Neutron Stars

The thing that fascinated me first was Neutron Stars. It is kind of impossible to not be fascinated by them. When one first encounters them as an undergrad, they are greeted with a picture like the following one.

There is a literal question mark there. This direct admission of ignorance is very rare in the early years of a Bachelor. It was the first time when Physics transitioned from understanding immutable laws to exploring what might be.

I was very eager to undertake any research regarding Neutron Star interiors. To try and understand why there was a question mark there. Depending on what actually is inside a neutron star, the relation that dictates its thermodynamic properties, the Equation of State (EoS), changes. By numerically integrating the EoS alongside the rest of the equations that describe a neutron star, the allowed masses and radii for each EoS can be calculated. By comparing the predicted maximum mass with the observed ones, some EoS can be falsified.

In the figure above (sorry for the Greek), each EoS state, marked by different colors, is integrated for a given core density. All four EoS cross the pink line, the heaviest neutron star observed at 2022, when this plot was made. No neutron star may exist in the colored regions, they are forbidden either because of extreme rotation taking the neutron star apart, causality etc.

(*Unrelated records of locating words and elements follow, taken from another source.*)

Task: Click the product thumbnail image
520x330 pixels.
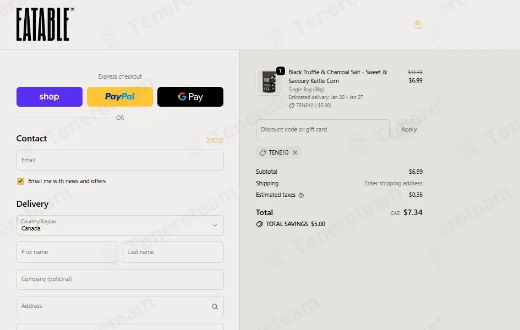Action: [x=269, y=82]
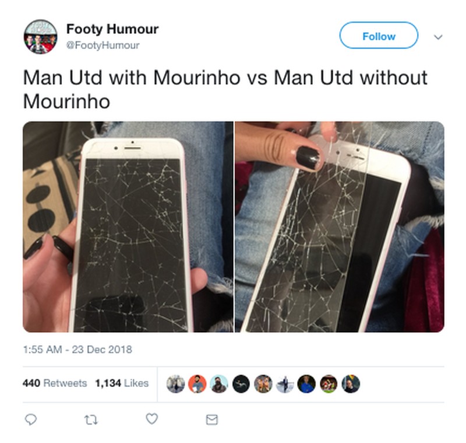Follow the Footy Humour account

pyautogui.click(x=379, y=36)
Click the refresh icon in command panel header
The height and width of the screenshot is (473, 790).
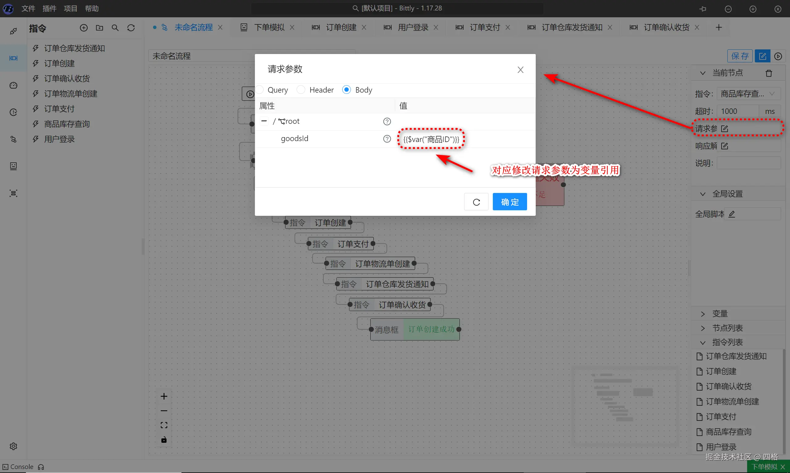tap(131, 28)
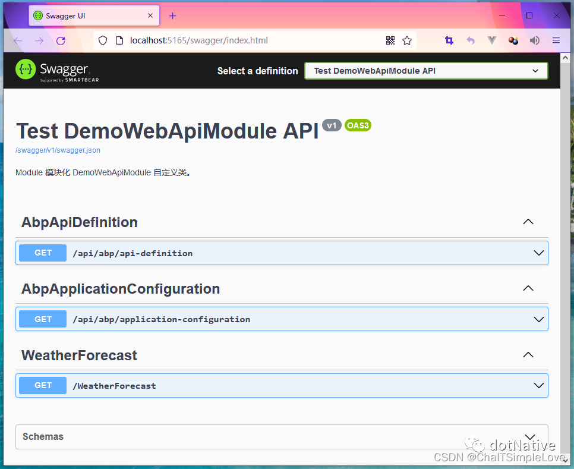Expand GET /api/abp/application-configuration operation
The image size is (574, 469).
coord(281,319)
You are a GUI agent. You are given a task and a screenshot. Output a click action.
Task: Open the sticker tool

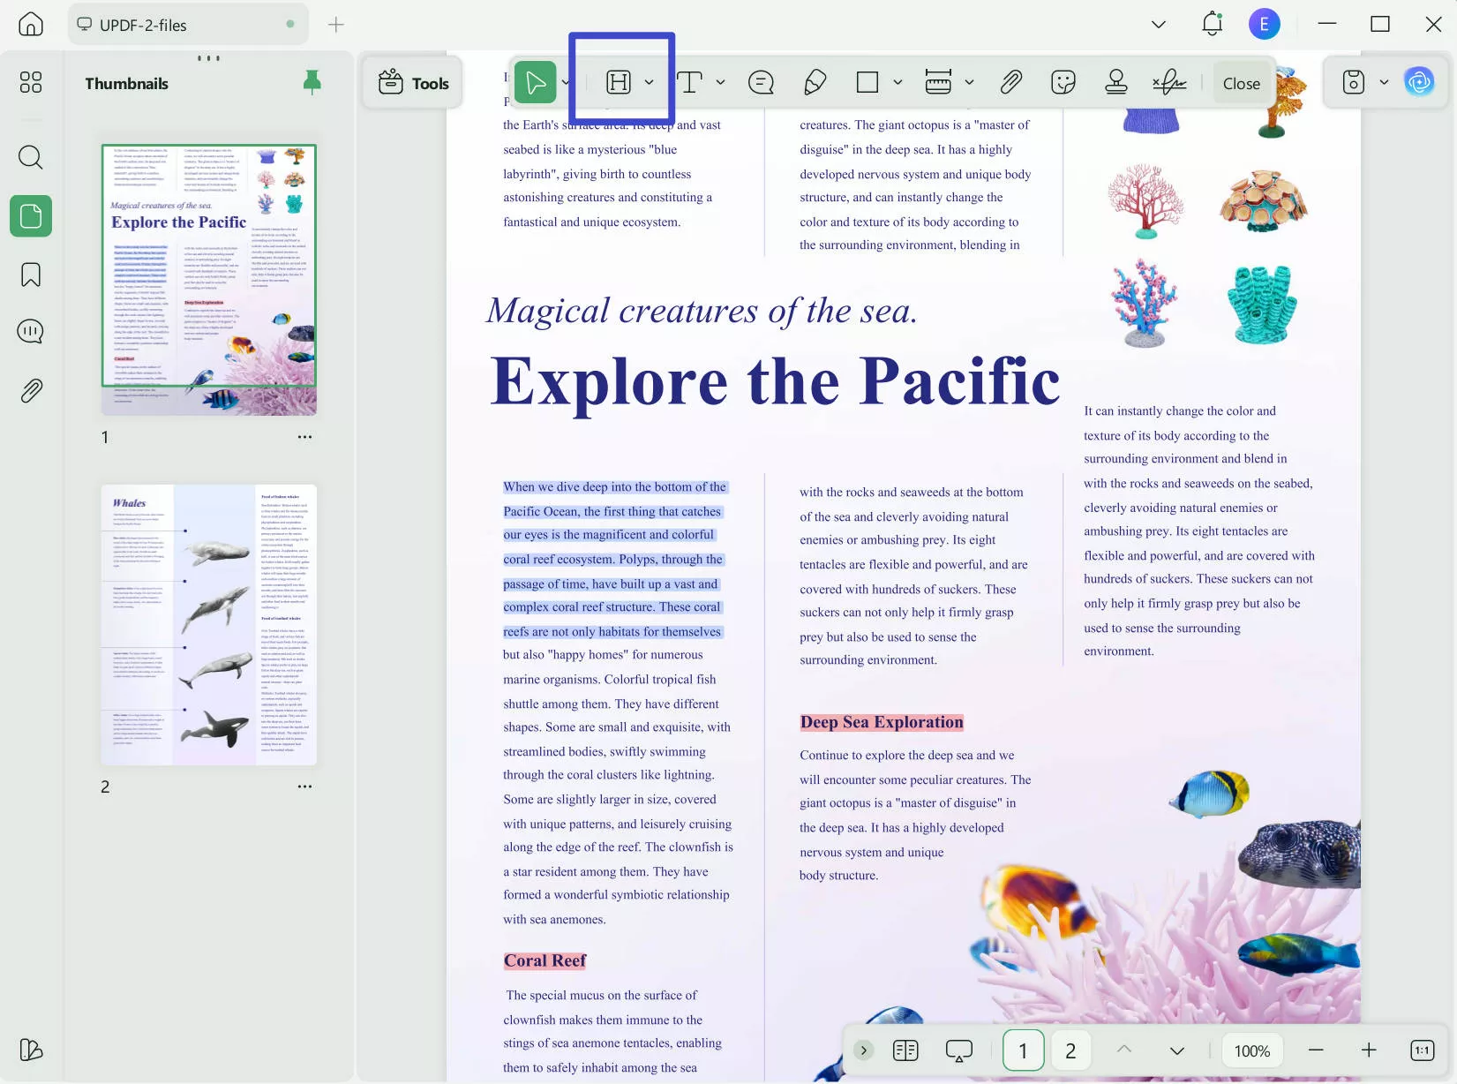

This project was done under the supervision of Apostolos Mastichiadis and Danai Antonopoulou. Without the latter, I wouldn’t have pursued research. After its completion, I undertook an internship in the Observatory of Athens, under Manos Saridakis and Fotis Anagnostopoulos. There, we flipped that project on its head, using one EoS and swapping out the other equations which describe gravity. That way, we could falsify gravity theories instead of EoS. Unfortunately, we did not complete that project as I had to move to the Netherlands for my Masters.